In any translation process you need to manage terminology such as brand, product names, and technical jargon to ensure that specific words or phrases are properly handled. For text documents, you can build custom vocabularies that tell a translation engine “do not translate” certain strings.

With video, there is an extra layer which is how to pronounce your terminology. Video needs to be aware of phonemes, the letters used to represent the sounds. You probably learned about phonemes when you studied phonics in school.

Our product name is Videate, which we need pronounced in a specific way. Videate is a portmanteau of “Video” and “Ideate.” To pronounce it the correct way, you say the “Vid” in Video and the “eate” in Ideate. The phoneme is ˈvɪdieɪt and it sounds phonetically like “vid-ee-eyt.”

But when you send the word Videate to an Italian or Spanish text to speech (TTS) engine it creates its own pronunciation. There is actually an Italian word Videate which means screenshots (we thought that was pretty cool too, after all a software video is a continuous composite of screenshots, isn’t it?). It usually gets pronounced as “vid-ee-ah-tay.”

We want to keep the same pronunciation regardless of language. So, we have to make sure when we record videos we only use the English version. We do this through a phoneme database, just like special terminology.

Phonemes are supported in Speech Synthesis Markup Language (SSML) which is processed by TTS engines, and for product and brand names this is a must.

Getting acronyms pronounced correctly

Another area to consider with video translation is acronyms. We have a client who uses the acronym “ESXi” as part of their technology. When you pass ESXi to a TTS engine you usually get back something like “e-sek-see” which sounds like “ey sexy.” The Videate engine will make sure it is always pronounced “E” “S” “X” “I” regardless of the target language (if that’s what you want).

We translated one of our recent videos using Google translate. We have a native Spanish speaker on our team who reviewed the translation and was quite surprised to find that the Spanish language translation was great except for two words (and, quite frankly, one could have gone either way).

By the way, we left out the phoneme in this version so you could hear our company name pronounced in Spanish to emphasize our point (by choice).
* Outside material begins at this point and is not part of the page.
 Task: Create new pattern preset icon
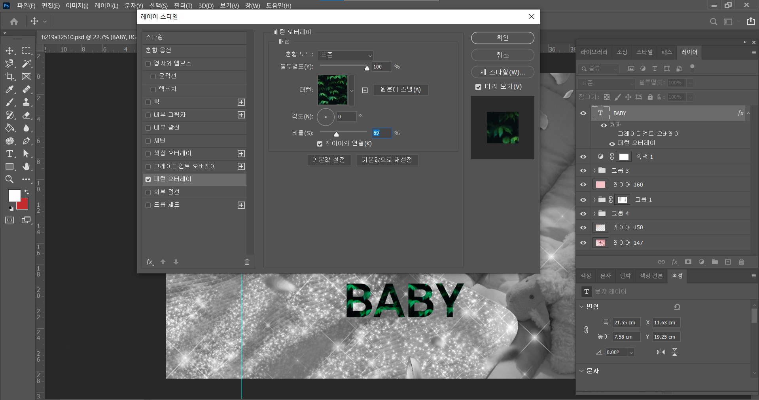pos(365,90)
Impact of continuous delivery on translated software videos

The challenge of recording software videos is the frequency of releases. A one word change can necessitate the need to record dozens or hundreds of videos. Given the additional burden of translation this is very difficult for everyone except the very largest enterprises.

To make video translation affordable and scalable you need three things:

  1. Technology to automate the production of videos.
  2. A technique to ensure correct pronunciation of your brand, product, technical jargon, and acronyms in all languages.
  3. Written scripts that can be translated by translation software.

Videate makes producing videos in multiple languages quick, easy, and sustainable.